Ponponio Lupegeyun (also spelt Pomponio; c. 1799 – 1824) was a Miwok insurgent, who served as the leader of a band of Indigenous Californians who called themselves Los Insurgentes and rebelled against Spanish and then Mexican rule in Alta California. Under his leadership, they raided settlements and ranchos between the areas of Sonoma and Soledad in the early 19th century.

Pomponio State Beach, Pomponio Creek, south of San Gregorio, and the Pomponio Trail in Pescadero Creek Park, San Mateo County, were named for him.

==Early years==
Ponponio was a Coast Miwok from the Guaulen local tribe area of present-day Bolinas according to sources that reference the early Franciscan mission records. He was born to Francisco (Tabal[j]eiu) and Antonia (Juniela) about 1799 with the native name Lupegeyun (or [S]upugeyun). He was baptized at the Mission Dolores in San Francisco in 1803, and given the Spanish name "Ponponio". The mission recorder noted he was about four years old ("como 4"), when he was baptized. The mission records spell his name Ponponio. Later historians such as Hurt spell it Pomponio.

By legend Ponponio was also rumored to be "the bravest and most fearsome of the Cainameros tribe" which was a reference to the Southern Pomo of present-day Sonoma County, California.
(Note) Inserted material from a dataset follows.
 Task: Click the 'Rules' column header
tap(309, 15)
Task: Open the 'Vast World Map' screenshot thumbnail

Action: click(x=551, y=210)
Another non-mission source identifies him as an Ohlone from south of the Golden Gate, although this seems a legend without supporting documentation.

He may have at some time served the Mission San Rafael Arcángel as an alcade.

==Rebel years==
Ponponio fled the mission and began raids against scattered ranches and missions about 1818. In the summer of 1823, his main camp was somewhere in the area of present-day Upper Alpine Road, San Mateo County. A cave "once called Ponponio's Cave" at the headwaters of Pomponio Creek, near Devils Canyon Falls, was said to have been his headquarters.

Originally, much of Ponponio's legend was assembled from unreliable, anecdotal sources. One romantic, fictionalized account of his life has Ponponio cutting off his own heels to escape from captivity. The origin of this story may be that a lieutenant of Ponponio's band, one Gonzalo from Carmel, was captured and put in irons, and was reported to have cut off both heels to escape. The historical account continues saying that after a career as a robber, Gonzalo asked Ponponio to bring a priest to make his dying confession. Rather than have a priest hear anything not to his (Ponponio's) benefit, Ponponio ran him through with a lance. Ponponio gave similar treatment to another of his lieutenants named Baltasar.

Ponponio raided far from his home vicinity of the Pescadero and San Gregorio Creeks.

He was captured by a party of four soldiers near San Rafael and tried by court martial in Monterey, and shot on February 6, 1824. The mission records also note this "Alcabuc[e]aron...por sentencia de un consejo de Guerra formado en el mismo Presidio." [They shot him by sentence of a war council formed in the same Presidio.]